An American satellite obtained a unique view of a lunar eclipse

The DSCOVR spacecraft, which was launched in February, has a camera that stares constantly at the sunlit face of the Earth. The images are being used to track moving features such as clouds and dust storms, and to monitor the climate. But on 27 September, it was in just the right position to see the Moon go behind the Earth and into its shadow. On the ground at this time, skywatchers would have observed the lunar body turn a shade of red. It does this because some sunlight is still able to reach the Moon's surface after being filtered through the Earth's atmosphere. "Our camera is normally centred on the Earth but we use the Moon for calibration," explained Jay Herman, the US space agency's (Nasa) lead investigator onDSCOVR's Epic camera system. "That's what we were doing on this occasion. We were staring at the Moon and the Earth moved in front about four hours before the eclipse was seen on Earth. And that's because we were at an angular position, just to the side of the Sun-Earth line. "The Earth is rotating as it goes by. It's kind of neat because you can watch the motion of the clouds."

Dr Herman was speaking at the Fall Meeting of the American Geophysical Union in San Francisco - the largest annual gathering of Earth scientists.The DSCOVR satellite is reported to be in excellent shape. In-space testing continues following the launch but science operations have started up nonetheless, and the AGU gathering is being used to report some early observations and results. One of the satellite's objectives is to track cloud behaviour. The different wavelength filters on Epic allow the camera to estimate cloud heights. This is important not just for monitoring weather systems, but also to understand the clouds' impact on the climate. Some help to cool the planet by reflecting sunlight back out into space; other clouds actually warm the Earth because they trap heat.

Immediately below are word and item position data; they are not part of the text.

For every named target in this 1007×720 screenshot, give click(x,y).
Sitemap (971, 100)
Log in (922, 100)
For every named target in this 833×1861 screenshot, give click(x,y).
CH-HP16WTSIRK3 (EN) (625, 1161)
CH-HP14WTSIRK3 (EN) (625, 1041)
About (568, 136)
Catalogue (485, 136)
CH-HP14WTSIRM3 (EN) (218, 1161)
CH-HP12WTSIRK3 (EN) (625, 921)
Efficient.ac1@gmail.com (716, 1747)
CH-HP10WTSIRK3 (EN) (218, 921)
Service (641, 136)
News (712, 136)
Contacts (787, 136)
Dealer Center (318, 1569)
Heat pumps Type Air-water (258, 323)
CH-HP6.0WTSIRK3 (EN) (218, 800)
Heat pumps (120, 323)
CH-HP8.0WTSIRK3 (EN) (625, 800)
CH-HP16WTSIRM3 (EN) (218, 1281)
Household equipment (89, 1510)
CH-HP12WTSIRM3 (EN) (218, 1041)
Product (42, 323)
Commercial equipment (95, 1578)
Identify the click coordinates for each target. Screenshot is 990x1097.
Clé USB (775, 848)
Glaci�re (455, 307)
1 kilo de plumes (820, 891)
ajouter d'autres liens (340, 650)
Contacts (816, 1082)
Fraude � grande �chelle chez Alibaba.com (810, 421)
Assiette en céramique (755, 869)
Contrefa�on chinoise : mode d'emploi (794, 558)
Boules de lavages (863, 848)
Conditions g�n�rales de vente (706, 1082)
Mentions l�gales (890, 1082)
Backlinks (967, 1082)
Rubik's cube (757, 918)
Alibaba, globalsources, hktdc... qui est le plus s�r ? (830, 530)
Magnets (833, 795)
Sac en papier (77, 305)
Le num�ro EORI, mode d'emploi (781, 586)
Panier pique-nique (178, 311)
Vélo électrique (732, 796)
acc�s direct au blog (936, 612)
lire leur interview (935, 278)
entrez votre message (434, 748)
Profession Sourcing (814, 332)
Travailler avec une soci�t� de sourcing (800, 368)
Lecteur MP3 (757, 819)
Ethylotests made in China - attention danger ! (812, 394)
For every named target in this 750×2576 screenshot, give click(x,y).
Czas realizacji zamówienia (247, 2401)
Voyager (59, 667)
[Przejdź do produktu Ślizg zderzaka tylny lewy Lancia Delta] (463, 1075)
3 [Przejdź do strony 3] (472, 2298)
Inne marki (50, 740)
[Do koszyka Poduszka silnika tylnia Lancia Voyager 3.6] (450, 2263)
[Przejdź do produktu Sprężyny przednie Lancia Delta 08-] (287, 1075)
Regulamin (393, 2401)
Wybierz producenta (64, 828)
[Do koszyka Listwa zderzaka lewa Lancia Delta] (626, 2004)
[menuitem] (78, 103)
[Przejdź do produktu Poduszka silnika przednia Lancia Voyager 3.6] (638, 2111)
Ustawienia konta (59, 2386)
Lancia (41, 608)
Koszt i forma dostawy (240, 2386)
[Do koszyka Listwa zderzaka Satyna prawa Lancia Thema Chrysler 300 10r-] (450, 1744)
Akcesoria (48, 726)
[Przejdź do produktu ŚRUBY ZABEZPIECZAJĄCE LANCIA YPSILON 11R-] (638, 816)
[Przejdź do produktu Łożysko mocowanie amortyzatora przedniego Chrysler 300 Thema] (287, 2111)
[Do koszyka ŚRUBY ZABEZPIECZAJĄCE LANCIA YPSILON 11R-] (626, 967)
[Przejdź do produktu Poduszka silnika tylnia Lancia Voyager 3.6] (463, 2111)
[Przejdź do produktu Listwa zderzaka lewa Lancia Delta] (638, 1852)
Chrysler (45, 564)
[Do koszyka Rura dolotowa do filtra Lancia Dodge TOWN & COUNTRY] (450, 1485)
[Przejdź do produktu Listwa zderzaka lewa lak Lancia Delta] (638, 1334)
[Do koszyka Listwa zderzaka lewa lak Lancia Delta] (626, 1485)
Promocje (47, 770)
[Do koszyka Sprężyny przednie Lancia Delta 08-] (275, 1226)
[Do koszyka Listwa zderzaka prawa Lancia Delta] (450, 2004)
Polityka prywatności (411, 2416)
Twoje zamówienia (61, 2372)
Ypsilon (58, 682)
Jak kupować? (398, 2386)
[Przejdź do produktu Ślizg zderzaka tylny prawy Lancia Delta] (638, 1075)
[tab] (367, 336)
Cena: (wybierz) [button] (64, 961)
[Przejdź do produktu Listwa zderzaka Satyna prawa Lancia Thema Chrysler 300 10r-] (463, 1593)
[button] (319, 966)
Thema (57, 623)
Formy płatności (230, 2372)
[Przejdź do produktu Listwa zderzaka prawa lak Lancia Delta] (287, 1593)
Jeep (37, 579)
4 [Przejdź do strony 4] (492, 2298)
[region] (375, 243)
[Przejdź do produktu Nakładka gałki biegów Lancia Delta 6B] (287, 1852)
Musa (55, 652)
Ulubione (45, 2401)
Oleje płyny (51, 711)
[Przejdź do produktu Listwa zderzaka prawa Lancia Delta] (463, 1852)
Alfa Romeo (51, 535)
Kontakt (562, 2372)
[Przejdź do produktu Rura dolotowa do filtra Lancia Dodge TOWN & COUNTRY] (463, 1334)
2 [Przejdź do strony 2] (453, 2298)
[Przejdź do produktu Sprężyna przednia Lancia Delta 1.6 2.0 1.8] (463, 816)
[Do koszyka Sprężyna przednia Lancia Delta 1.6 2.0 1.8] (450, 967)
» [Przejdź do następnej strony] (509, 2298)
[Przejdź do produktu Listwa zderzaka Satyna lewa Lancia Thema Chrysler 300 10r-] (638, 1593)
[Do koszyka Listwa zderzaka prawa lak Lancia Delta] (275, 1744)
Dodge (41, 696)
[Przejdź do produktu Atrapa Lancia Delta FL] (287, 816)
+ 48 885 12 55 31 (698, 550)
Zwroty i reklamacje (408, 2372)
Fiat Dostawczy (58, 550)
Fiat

And in pursuing this work, Epic data has already observed some unexpected things, like the tracks of ships. These are not the wakes created by the vessels cutting through the ocean surface, but rather the clouds their exhaust system are seeding up above. "It was very surprising for us that we could see them from one million miles, and they're even better seen if we use a longer wavelength because this gives you a strong contrast with the dark ocean," said Alexander Marshak, the DSCOVR deputy project scientist.Also still being tested is the satellite's NISTAR instrument. This is a radiometer that measures the total amount of solar energy being reflected off Earth, as well as the heat emitted from our planet.

Its principal investigator is Steven Lorentz from the US National Institute of Standards and Technology. He explained how the amount of solar energy bouncing off the planet would vary depending on which continents or oceans are in view. The Earth was most reflective, he said, when Africa dominated the scene (land surfaces are brighter than sea surfaces) with Antarctica visible also during the austral summer. "When the Earth is tilted this way or that way, it really does make a difference to the planetary albedo. And that just underlines the ice's importance to the climate because if the poles weren't there, or as they shrink, the amount of energy going into the system will go up."DSCOVR's project scientist, Adam Szabo, added: "The type of measurements that the satellite is making is nothing new - we've been making these exact observations from low-Earth orbiting or geostationary satellites. But the vantage point is really unique.

"Sitting between the Sun and Earth, we are seeing the full sunlit face of Earth all the time, allowing Earth to rotate beneath us rather than the satellite going around the Earth."